-- Instructions to follow --
Your answer should be the data below, reproduced with nothing changed.

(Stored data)
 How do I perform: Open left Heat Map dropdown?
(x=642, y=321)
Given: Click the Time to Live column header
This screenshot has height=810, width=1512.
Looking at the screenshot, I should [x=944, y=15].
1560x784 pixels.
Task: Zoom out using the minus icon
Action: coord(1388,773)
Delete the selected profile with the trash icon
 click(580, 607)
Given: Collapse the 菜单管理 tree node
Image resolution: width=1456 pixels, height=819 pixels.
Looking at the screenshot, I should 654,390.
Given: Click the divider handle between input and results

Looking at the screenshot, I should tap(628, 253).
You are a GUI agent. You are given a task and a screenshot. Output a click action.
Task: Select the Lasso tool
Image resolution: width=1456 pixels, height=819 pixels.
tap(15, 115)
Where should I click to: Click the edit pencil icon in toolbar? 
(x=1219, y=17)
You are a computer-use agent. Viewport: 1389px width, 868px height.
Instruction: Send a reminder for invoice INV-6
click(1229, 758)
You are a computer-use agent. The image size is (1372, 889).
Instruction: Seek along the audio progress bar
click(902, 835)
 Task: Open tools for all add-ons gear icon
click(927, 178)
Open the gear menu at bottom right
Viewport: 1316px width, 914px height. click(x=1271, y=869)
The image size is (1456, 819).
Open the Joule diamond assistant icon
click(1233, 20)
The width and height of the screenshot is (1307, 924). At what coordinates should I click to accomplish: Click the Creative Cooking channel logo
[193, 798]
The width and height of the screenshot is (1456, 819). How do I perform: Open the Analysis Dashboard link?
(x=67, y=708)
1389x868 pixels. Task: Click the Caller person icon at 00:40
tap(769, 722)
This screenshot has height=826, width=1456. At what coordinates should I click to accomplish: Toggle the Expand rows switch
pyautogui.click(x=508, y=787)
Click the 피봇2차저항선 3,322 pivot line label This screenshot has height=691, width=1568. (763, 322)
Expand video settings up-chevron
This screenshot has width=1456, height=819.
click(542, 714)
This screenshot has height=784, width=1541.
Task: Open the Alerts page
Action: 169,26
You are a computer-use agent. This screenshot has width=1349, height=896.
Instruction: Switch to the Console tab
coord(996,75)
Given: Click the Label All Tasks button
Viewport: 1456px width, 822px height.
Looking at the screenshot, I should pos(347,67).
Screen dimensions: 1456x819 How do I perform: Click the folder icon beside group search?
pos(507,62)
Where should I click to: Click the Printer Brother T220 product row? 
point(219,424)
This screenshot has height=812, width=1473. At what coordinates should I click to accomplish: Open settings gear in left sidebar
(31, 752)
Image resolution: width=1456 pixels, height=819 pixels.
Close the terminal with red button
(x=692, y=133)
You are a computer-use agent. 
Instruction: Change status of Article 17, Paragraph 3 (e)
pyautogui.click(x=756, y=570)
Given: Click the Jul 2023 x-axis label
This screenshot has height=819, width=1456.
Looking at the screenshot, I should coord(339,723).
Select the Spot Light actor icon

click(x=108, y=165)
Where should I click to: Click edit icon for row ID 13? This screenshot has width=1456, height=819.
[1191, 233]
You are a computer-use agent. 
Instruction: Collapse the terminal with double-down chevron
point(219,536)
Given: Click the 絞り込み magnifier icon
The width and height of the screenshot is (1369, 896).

-- Expected answer --
 How do I perform: Open left Heat Map dropdown?
(x=642, y=321)
Given: Click the Time to Live column header
This screenshot has height=810, width=1512.
Looking at the screenshot, I should [x=944, y=15].
1560x784 pixels.
Task: Zoom out using the minus icon
Action: coord(1388,773)
Delete the selected profile with the trash icon
 click(580, 607)
Given: Collapse the 菜单管理 tree node
Image resolution: width=1456 pixels, height=819 pixels.
Looking at the screenshot, I should 654,390.
Given: Click the divider handle between input and results

Looking at the screenshot, I should tap(628, 253).
You are a GUI agent. You are given a task and a screenshot. Output a click action.
Task: Select the Lasso tool
Image resolution: width=1456 pixels, height=819 pixels.
tap(15, 115)
Where should I click to: Click the edit pencil icon in toolbar? 
(x=1219, y=17)
You are a computer-use agent. Viewport: 1389px width, 868px height.
Instruction: Send a reminder for invoice INV-6
click(1229, 758)
You are a computer-use agent. The image size is (1372, 889).
Instruction: Seek along the audio progress bar
click(902, 835)
 Task: Open tools for all add-ons gear icon
click(927, 178)
Open the gear menu at bottom right
Viewport: 1316px width, 914px height. click(x=1271, y=869)
The image size is (1456, 819).
Open the Joule diamond assistant icon
click(1233, 20)
The width and height of the screenshot is (1307, 924). At what coordinates should I click to accomplish: Click the Creative Cooking channel logo
[193, 798]
The width and height of the screenshot is (1456, 819). How do I perform: Open the Analysis Dashboard link?
(x=67, y=708)
1389x868 pixels. Task: Click the Caller person icon at 00:40
tap(769, 722)
This screenshot has height=826, width=1456. At what coordinates should I click to accomplish: Toggle the Expand rows switch
pyautogui.click(x=508, y=787)
Click the 피봇2차저항선 3,322 pivot line label This screenshot has height=691, width=1568. (763, 322)
Expand video settings up-chevron
This screenshot has width=1456, height=819.
click(542, 714)
This screenshot has height=784, width=1541.
Task: Open the Alerts page
Action: 169,26
You are a computer-use agent. This screenshot has width=1349, height=896.
Instruction: Switch to the Console tab
coord(996,75)
Given: Click the Label All Tasks button
Viewport: 1456px width, 822px height.
Looking at the screenshot, I should pos(347,67).
Screen dimensions: 1456x819 How do I perform: Click the folder icon beside group search?
pos(507,62)
Where should I click to: Click the Printer Brother T220 product row? 
point(219,424)
This screenshot has height=812, width=1473. At what coordinates should I click to accomplish: Open settings gear in left sidebar
(31, 752)
Image resolution: width=1456 pixels, height=819 pixels.
Close the terminal with red button
(x=692, y=133)
You are a computer-use agent. 
Instruction: Change status of Article 17, Paragraph 3 (e)
pyautogui.click(x=756, y=570)
Given: Click the Jul 2023 x-axis label
This screenshot has height=819, width=1456.
Looking at the screenshot, I should coord(339,723).
Select the Spot Light actor icon

click(x=108, y=165)
Where should I click to: Click edit icon for row ID 13? This screenshot has width=1456, height=819.
[1191, 233]
You are a computer-use agent. 
Instruction: Collapse the terminal with double-down chevron
point(219,536)
Given: Click the 絞り込み magnifier icon
The width and height of the screenshot is (1369, 896).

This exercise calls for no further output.